(Records drawn from a dataset)
########

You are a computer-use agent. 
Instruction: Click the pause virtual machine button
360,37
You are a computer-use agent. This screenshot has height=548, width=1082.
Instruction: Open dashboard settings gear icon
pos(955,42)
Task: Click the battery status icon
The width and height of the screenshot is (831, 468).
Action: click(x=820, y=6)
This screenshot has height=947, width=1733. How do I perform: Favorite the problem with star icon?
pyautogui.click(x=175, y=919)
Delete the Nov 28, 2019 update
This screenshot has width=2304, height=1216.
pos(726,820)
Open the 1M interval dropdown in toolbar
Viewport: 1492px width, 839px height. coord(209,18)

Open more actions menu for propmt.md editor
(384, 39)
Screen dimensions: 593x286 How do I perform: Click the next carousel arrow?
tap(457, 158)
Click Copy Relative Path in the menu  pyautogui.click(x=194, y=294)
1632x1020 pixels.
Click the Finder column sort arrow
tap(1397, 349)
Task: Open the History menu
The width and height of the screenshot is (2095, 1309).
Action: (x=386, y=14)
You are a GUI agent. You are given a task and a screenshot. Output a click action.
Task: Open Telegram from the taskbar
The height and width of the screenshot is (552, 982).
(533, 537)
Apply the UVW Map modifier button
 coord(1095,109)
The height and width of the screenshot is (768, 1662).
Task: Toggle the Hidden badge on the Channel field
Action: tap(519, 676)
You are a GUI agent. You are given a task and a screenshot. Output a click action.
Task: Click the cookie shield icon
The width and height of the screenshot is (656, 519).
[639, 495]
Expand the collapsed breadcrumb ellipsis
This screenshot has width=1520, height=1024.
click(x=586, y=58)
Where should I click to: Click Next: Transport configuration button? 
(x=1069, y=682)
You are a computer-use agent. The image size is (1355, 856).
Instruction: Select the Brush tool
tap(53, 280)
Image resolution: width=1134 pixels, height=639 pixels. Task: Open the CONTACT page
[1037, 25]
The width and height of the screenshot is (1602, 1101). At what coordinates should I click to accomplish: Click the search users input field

########

* What you have to do:
Each line holding the word "computer" must be pulled from the records.

* Response to the task:
You are a computer-use agent. 
You are a computer-use agent. This screenshot has height=548, width=1082.
You are a computer-use agent. The image size is (1355, 856).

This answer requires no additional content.